> **What you need to do**
Set down the lines of the data exactly, starting at the first and stopping after the line containing "Task: Click the Build project hammer icon".

> **Material for this exercise**
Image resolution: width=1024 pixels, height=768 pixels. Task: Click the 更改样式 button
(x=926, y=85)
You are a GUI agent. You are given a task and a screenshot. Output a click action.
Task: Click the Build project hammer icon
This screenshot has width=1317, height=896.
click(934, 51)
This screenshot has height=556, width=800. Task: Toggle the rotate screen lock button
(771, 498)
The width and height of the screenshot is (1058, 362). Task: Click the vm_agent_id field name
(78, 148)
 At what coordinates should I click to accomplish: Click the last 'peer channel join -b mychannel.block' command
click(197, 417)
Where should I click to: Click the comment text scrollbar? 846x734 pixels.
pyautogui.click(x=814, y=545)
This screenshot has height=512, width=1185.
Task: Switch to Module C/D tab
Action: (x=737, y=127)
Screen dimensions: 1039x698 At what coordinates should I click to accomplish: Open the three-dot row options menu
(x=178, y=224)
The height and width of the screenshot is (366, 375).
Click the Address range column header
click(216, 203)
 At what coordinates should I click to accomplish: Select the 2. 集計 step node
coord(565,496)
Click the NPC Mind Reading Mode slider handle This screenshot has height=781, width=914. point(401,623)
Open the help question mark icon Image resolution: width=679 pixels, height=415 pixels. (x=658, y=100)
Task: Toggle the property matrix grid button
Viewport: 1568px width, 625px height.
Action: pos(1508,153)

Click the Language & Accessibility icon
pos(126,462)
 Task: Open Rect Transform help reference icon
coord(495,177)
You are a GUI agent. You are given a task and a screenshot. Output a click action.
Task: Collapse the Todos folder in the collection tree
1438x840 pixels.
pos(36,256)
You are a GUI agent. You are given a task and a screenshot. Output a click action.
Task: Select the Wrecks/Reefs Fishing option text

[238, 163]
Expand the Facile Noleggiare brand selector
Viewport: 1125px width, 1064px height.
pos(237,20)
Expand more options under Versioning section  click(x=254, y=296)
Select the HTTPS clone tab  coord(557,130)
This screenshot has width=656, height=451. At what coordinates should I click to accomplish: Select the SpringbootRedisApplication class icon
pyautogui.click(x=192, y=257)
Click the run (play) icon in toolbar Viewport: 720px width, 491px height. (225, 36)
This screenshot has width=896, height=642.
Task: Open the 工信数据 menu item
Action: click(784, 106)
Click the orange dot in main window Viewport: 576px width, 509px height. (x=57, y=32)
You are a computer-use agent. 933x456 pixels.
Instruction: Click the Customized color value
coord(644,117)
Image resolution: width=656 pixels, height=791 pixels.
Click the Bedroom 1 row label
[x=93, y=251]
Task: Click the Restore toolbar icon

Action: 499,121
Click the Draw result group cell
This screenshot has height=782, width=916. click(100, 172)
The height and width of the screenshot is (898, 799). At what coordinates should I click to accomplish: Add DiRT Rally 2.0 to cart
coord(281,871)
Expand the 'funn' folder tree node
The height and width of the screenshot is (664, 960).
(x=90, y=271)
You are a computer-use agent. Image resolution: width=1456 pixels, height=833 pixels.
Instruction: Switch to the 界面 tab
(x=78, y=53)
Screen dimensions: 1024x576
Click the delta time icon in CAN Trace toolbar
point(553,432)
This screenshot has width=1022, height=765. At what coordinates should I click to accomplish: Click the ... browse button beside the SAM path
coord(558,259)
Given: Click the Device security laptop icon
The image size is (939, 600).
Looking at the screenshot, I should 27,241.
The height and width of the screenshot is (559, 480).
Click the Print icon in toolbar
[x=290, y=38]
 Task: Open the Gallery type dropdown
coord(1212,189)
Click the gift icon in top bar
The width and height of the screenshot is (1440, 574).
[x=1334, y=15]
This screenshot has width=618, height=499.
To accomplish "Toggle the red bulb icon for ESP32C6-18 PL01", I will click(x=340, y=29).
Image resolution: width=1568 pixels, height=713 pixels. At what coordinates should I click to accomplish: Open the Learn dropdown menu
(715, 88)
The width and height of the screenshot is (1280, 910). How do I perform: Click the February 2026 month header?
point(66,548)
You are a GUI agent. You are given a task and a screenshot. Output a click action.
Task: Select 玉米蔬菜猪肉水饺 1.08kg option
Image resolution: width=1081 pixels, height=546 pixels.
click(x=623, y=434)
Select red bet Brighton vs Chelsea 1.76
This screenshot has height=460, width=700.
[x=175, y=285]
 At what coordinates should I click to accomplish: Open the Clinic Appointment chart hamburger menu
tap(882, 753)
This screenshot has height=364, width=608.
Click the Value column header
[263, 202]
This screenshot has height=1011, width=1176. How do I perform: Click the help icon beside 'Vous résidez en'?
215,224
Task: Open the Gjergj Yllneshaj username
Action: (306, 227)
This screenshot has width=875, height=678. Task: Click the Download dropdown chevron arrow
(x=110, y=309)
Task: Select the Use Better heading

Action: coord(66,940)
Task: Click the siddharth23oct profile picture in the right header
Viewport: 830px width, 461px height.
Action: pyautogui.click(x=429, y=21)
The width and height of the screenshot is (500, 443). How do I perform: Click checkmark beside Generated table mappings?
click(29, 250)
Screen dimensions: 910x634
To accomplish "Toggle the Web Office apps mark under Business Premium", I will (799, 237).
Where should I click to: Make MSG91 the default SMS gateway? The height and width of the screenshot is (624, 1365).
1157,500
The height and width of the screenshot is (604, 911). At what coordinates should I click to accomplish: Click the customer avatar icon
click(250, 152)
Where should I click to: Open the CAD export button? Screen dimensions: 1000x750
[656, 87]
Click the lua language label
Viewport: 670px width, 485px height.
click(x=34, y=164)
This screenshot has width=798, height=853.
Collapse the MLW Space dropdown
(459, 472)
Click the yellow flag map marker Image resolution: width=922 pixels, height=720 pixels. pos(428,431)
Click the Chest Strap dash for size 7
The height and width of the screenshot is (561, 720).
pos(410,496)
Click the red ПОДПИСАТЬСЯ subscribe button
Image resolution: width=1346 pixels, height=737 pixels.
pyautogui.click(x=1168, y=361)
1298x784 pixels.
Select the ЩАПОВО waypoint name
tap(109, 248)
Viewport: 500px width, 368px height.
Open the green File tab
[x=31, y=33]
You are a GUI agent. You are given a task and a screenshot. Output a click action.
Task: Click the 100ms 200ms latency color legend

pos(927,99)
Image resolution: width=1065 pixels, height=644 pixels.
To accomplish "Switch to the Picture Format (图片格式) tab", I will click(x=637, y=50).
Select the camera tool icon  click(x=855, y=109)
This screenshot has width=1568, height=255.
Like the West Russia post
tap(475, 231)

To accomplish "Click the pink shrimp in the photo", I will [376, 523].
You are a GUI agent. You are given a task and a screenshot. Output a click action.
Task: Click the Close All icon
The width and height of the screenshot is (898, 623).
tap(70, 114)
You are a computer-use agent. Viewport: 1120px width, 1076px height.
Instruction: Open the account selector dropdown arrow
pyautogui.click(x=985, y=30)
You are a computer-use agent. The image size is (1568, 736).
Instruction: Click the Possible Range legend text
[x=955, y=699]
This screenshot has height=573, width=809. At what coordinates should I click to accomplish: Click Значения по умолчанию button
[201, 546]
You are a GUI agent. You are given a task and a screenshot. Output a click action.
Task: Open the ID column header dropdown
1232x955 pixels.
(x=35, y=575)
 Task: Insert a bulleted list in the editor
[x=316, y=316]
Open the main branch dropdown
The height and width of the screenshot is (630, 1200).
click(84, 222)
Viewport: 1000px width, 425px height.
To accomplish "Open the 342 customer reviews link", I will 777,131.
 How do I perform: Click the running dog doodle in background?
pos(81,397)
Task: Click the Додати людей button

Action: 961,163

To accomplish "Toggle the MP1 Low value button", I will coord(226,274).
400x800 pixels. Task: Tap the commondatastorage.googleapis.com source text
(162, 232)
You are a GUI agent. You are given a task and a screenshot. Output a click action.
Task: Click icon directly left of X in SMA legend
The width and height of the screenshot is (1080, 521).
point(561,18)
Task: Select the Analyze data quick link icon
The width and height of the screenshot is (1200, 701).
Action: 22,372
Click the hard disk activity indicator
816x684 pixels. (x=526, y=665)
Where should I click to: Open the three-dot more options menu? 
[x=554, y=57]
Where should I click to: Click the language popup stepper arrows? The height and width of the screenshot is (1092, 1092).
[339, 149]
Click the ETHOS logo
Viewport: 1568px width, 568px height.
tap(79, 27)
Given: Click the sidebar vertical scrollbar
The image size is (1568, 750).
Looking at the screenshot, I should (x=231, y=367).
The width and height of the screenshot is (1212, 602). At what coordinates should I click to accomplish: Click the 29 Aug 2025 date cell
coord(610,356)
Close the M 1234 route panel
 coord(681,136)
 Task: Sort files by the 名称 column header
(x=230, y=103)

> **Expected output**
Image resolution: width=1024 pixels, height=768 pixels. Task: Click the 更改样式 button
(x=926, y=85)
You are a GUI agent. You are given a task and a screenshot. Output a click action.
Task: Click the Build project hammer icon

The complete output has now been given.